EXTRAIT CHOISI ->
Marcel Amon Tanoh (MAT) est à la croisée des chemins. C’est le moins que l’on puisse dire, car, après sa candidature manquée à l’élection présidentielle de 2020, l’ex-ministre des Affaires étrangères est partagé entre le pouvoir et l’opposition. N’empêche qu’il entend tracer son propre sillon, quand bien même il est incompris de certains de ses compatriotes.
Dans sa fougue de nouvel opposant, Marcel Amon Tanoh se fait recadrer par Bictogo
Démissionnaire de son poste de ministre des Affaires étrangères à cause de quelques divergences internes liées à la désignation du candidat du Rassemblement des houphouëtistes pour la démocratie et la paix (RHDP, parti au pouvoir) à la présidentielle du 31 octobre 2020, Marcel Amon Tanoh a rejoint les rangs de l’opposition. Même si l’ancien chef de la diplomatie ivoirienne y avançait dans un premier temps à pas feutrés, il s’est totalement lâché lors d’un meeting de l’opposition, le 10 octobre dernier, au stade Félix Houphouët-Boigny.
À ce grand rassemblement des leaders de l’opposition, l’ancien lieutenant d’Alassane Ouattara s’est voulu on ne peut plus acerbe contre le pouvoir de son ancien patron. « Nous sommes prêts à mourir pour notre pays. Nous sommes prêts à mourir pour libérer notre pays de la dictature d’Alassane Ouattara. Nous ne reculerons plus devant rien. Nous sommes debout. Nous en avons marre. Dites-lui de libérer notre pays et de nous le rendre ! » a-t-il lancé sous des ovations nourries.
La réplique à cette attaque frontale ne s’est pas fait attendre. Et c’est bien Adama Bictogo, Directeur exécutif du RHDP, qui a pointé « l’ingratitude » de son ancien camarade de parti. « Nous n’accepterons pas qu’il fasse preuve d’ingratitude. Nous disons à Amon-Tanoh « Tu dois la fermer ! » On ne peut pas être ingrat jusqu’au bout […] avec tout ce que tu as reçu, tout ce qui t’a lié au président Alassane Ouattara. »
Démissionnaire du Gouvernement, vers un rétropédalage d’Amon Tanoh ?

ENREGISTREMENTS ->

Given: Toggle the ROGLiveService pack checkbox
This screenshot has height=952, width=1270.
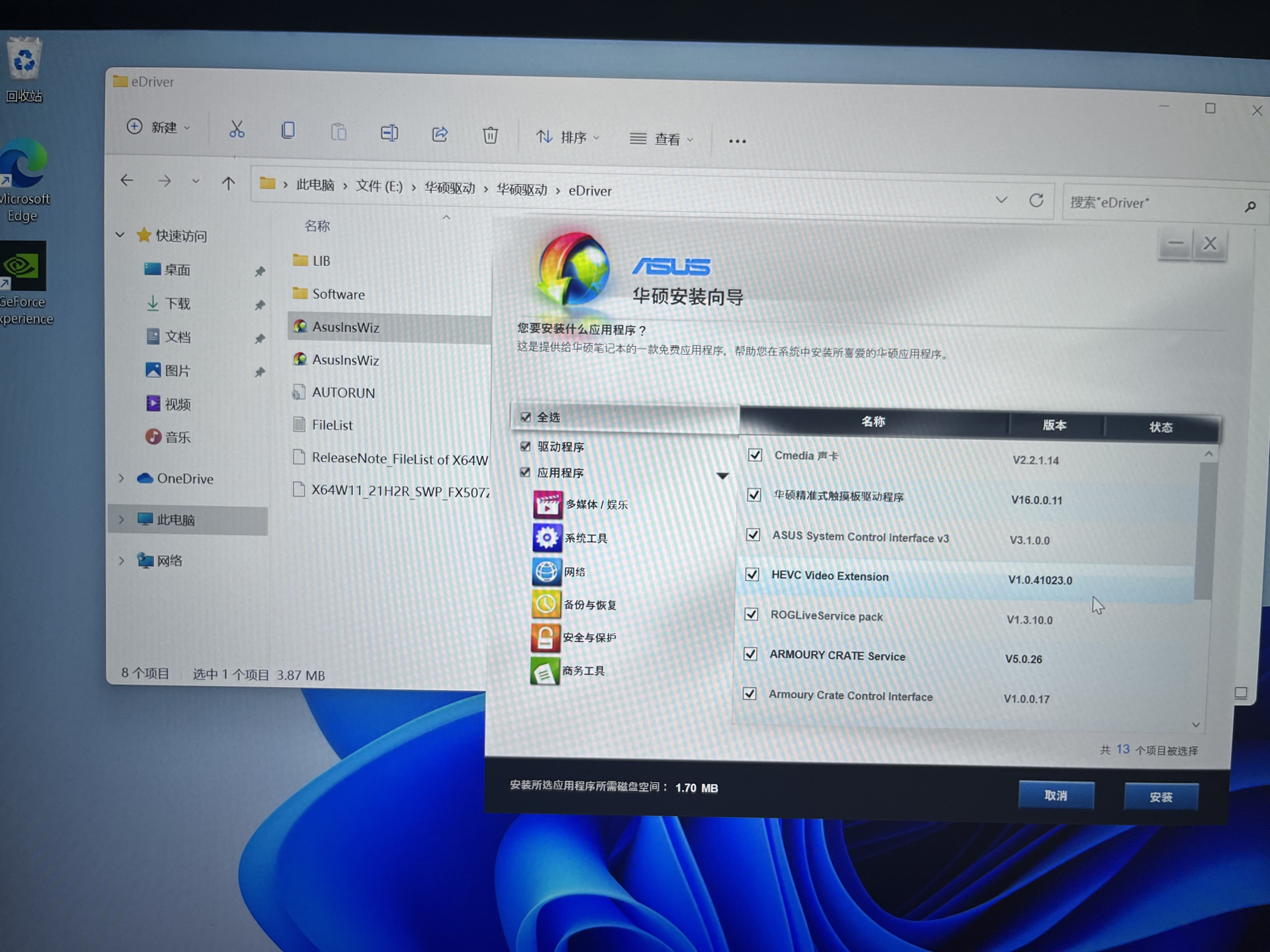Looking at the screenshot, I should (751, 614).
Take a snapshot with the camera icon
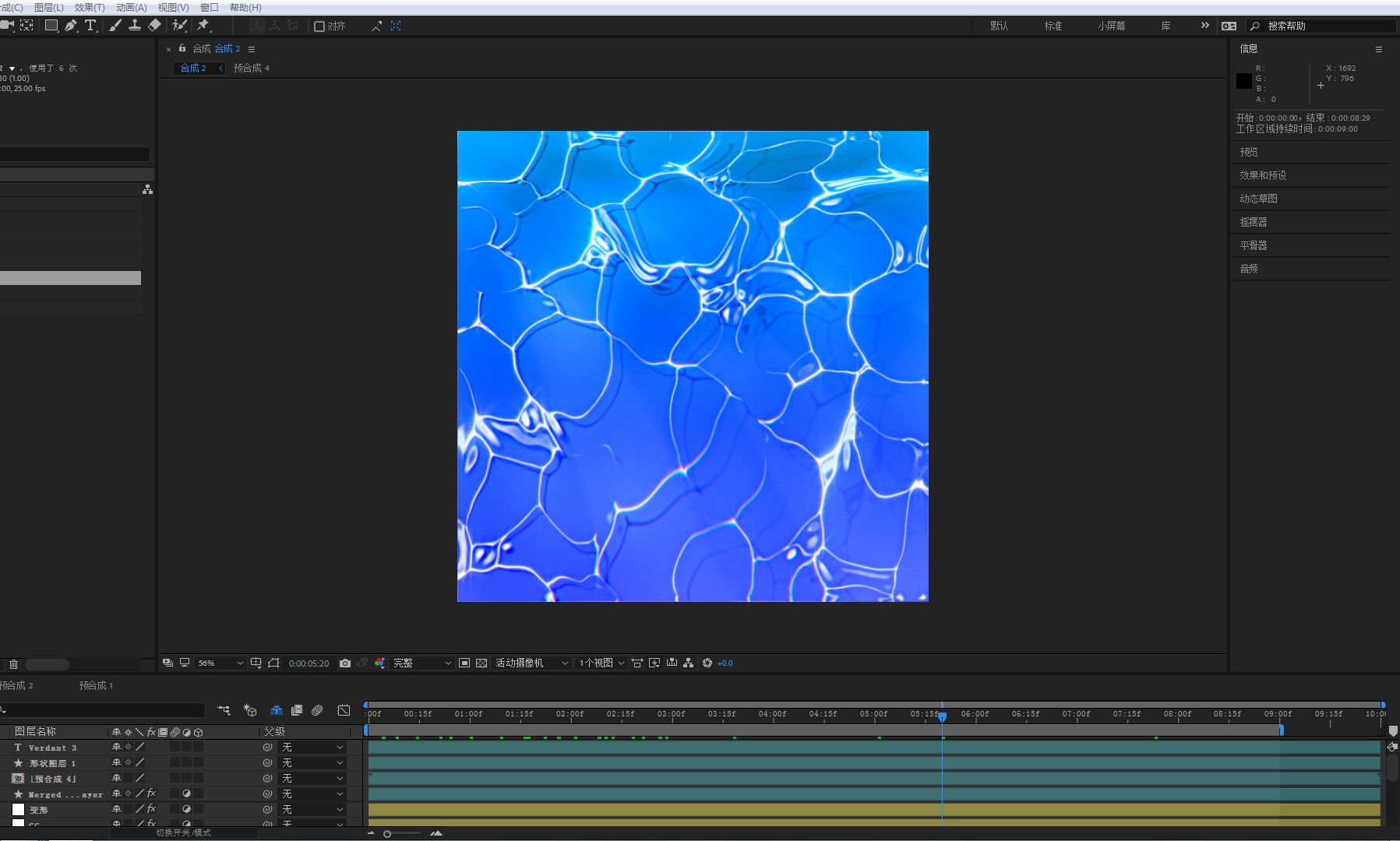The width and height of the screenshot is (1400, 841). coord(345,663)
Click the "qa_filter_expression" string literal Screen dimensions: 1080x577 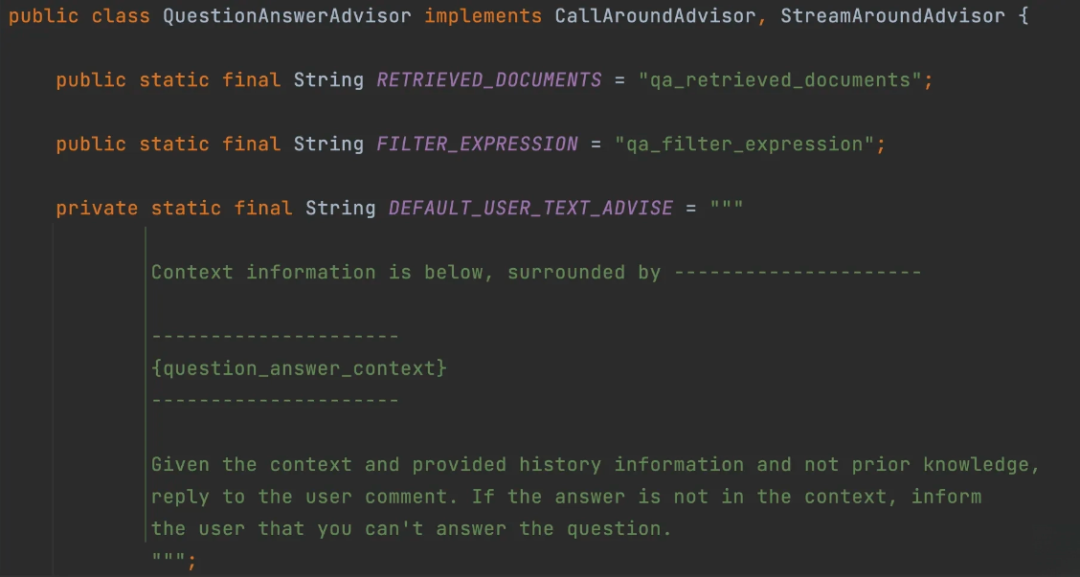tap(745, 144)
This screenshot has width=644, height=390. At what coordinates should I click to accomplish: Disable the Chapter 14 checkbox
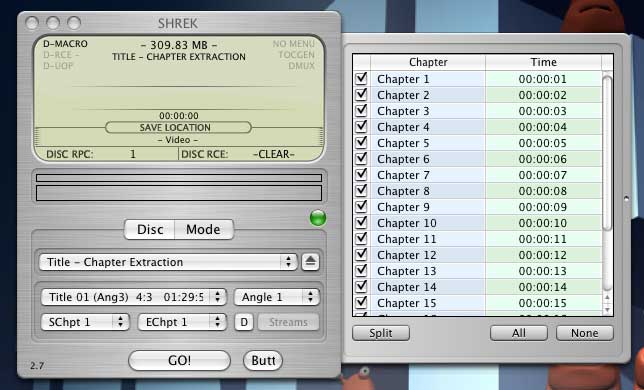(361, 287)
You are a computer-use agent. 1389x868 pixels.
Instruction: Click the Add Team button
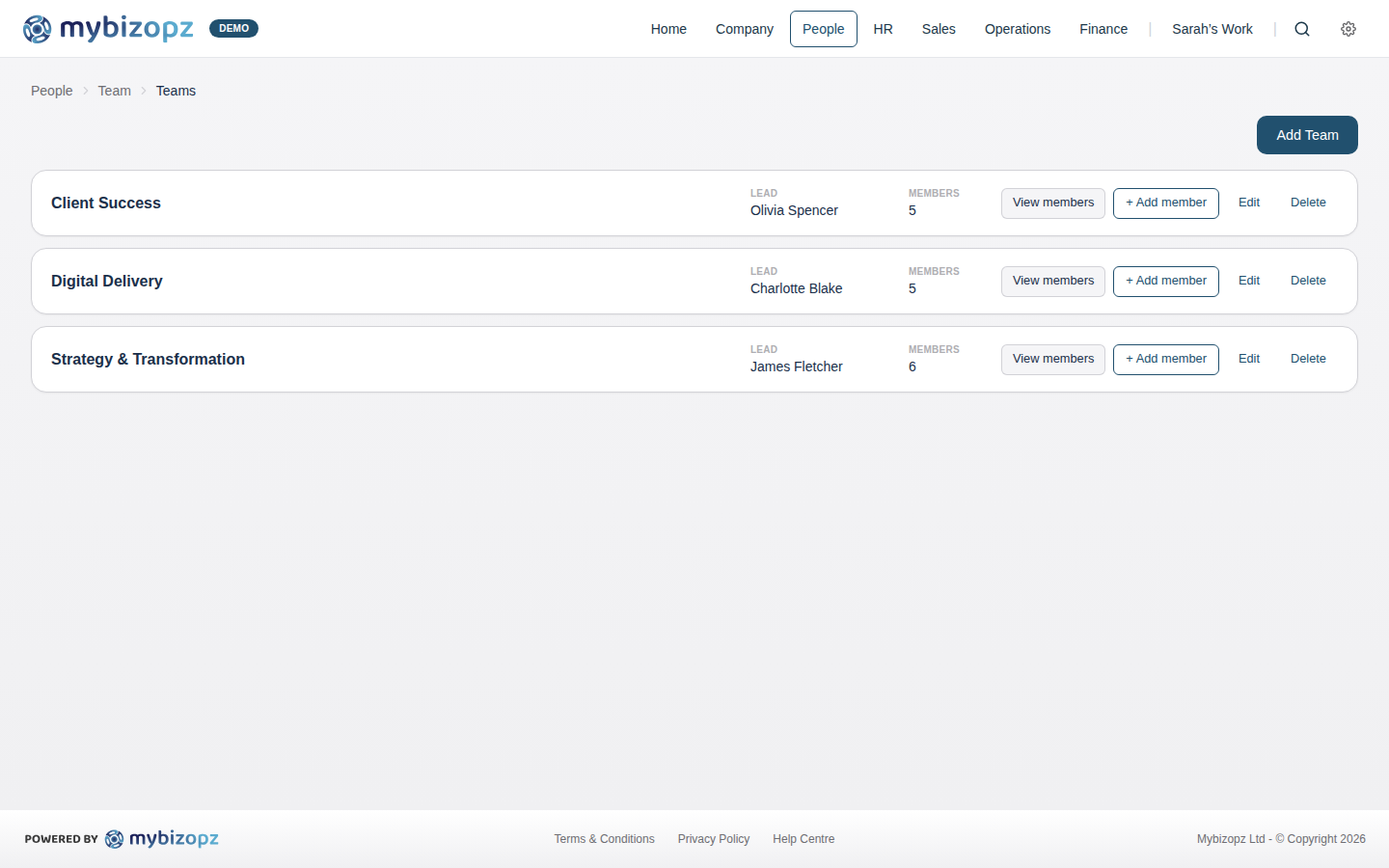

EXERCICES ->
- A) Selon le texte sur Marcel Amon Tanoh :
(i) À quelle date s'est tenu le meeting de l'opposition au stade Félix Houphouët-Boigny ?
(ii) Quelle fonction Adama Bictogo occupe-t-il au RHDP ?
(iii) À quelle date l'élection présidentielle était-elle fixée ?
- B) Donnez la suite du texte sur Marcel Amon Tanoh, en partant de sa dernière phrase.
Les enregistrements constituent un matériau distinct du texte sur Marcel Amon Tanoh.

RÉSULTATS ->
- A)
(i) Le 10 octobre.
(ii) Directeur exécutif.
(iii) Le 31 octobre 2020.

- B)
Et depuis, le fils de Lambert Amon Tanoh, ancien compagnon d’Houphouët-Boigny, est quelque peu resté à équidistance du pouvoir et de l’opposition. Désavouant publiquement le Conseil national de transition (CNT) mis en place par Henri Konan Bédié et d’autres opposants, Amon-Tanoh a également fait volte-face aux mots d’ordre de désobéissance civile et de boycott actif lancés par les plateformes de l’opposition. « Je suis un homme responsable. Je ne suis pas prêt à les envoyer mourir, donc je ne les appelle pas à marcher », s’est-il justifié.
MAT a par ailleurs appelé le Président Ouattara à faire un signe d’apaisement en libérant les personnes incarcérées dans le cadre de cette crise politique. Même si certaines sources soutiennent que l’ancien Directeur de Cabinet d’Alassane Ouattara a subi des pressions et autres menaces qui l’ont ramolli, il n’en demeure pas moins que l’intéressé clame haut et fort qu’il n’est pas un « homme peureux ». Mais plutôt il se laisse guider par ses propres convictions, sans se laisser dicter sa conduite.
Marcel Amon Tanoh appelle pouvoir et opposition au dialogue
D’ailleurs, Marcel Amon Tanoh appelle les acteurs politiques ivoiriens, qu’ils soient du pouvoir ou de l’opposition, à un « dialogue inclusif ». « Si le président décide d’ouvrir le gouvernement à l’opposition, on écoutera et on observera. Si je peux servir mon pays, je ne dis pas non », s’est-il confié à Jeune Afrique.
Cette affirmation de l’ancien membre du gouvernement laisse clairement apparaître sa volonté de revenir au coeur du pouvoir et des instances de décisions après avoir claqué la porte, le 19 mars 2020. Mais la question est de savoir si ses compagnons d’hier accepteraient de siéger avec lui. Car, confie un ministre sous couvert d’anonymat : « Il n’est pas crédible. Il a été aux côtés du président pendant des années et a été un de ses plus proches lieutenants. Sa démarche est incohérente et illisible. »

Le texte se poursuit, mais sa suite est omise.